From the fringes of power, Ella Pamfilova has spent decades fighting against the odds. As Russia’s first female candidate for president, she ran on a largely symbolic ticket against Vladimir Putin in 2000, earning just 1 percent of the vote. As Russia’s human rights ombudsman, she sought compromise between harried advocates and hidebound officials. But as the newly appointed head of Russia’s Central Elections Commission, she faces an even more improbable task: ensuring that Russia’s notorious parliamentary elections this fall are free and fair. The stakes are high. Russia’s most recent parliamentary elections, in 2011, descended into farce as social media videos of ballot stuffing and accusations of mass voter fraud spawned the country’s largest pro-democracy and anti-Putin rallies in recent memory. The difference now, Pamfilova said in an interview, is that Putin has given a mandate for clean elections. And she says she is the proof.
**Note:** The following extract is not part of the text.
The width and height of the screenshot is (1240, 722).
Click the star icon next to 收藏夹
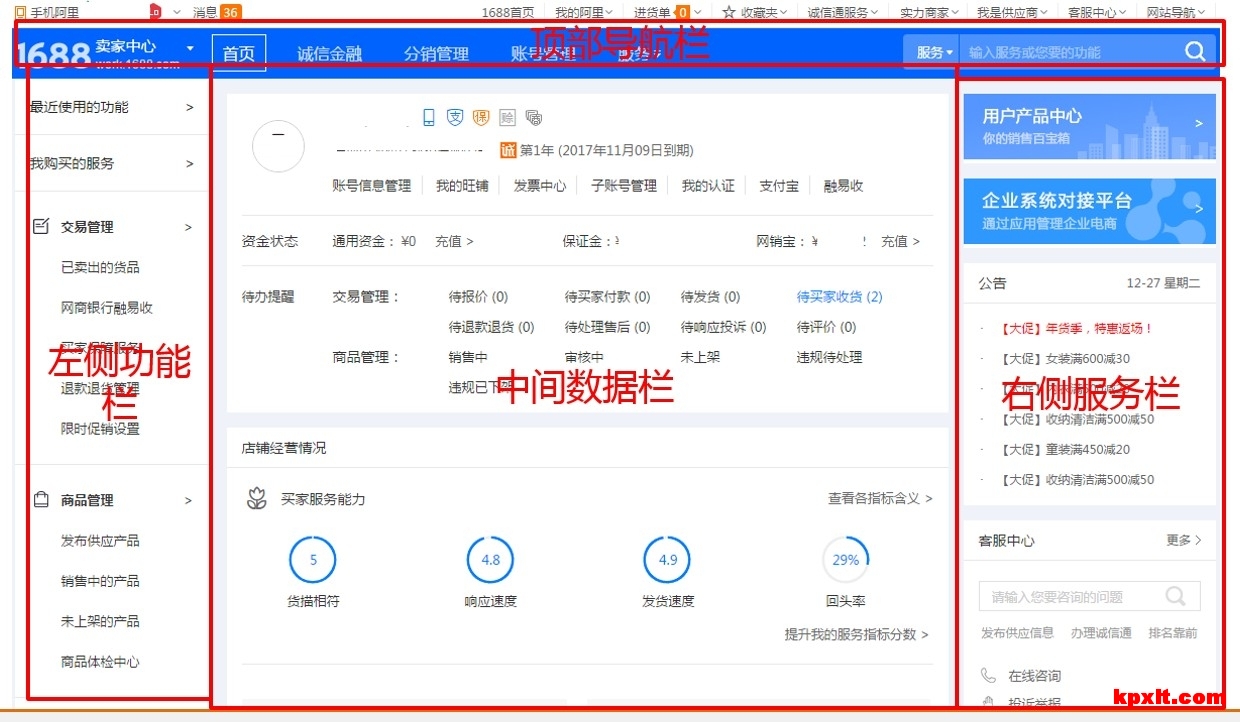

Zambia: Election Campaign Begins Monday | VoA News

Official campaigning for Zambia’s August 11 presidential, parliamentary and local elections begins Monday, says the Electoral Commission of Zambia (ECZ). Electoral commission chairman Justice Esau E. Chulu has launched the inspection of the provisional voter list. During this process, prospective voters are required to verify their information in the provisional voter register before a final list is compiled for the elections. The electoral body says this period is the last chance voters have to ensure their information is accurate on the voters list. All participating political parties registered with the ECZ including the ruling Patriotic Front (PF) and main opposition (UPND) United Party for National Development are to monitor the verification phase.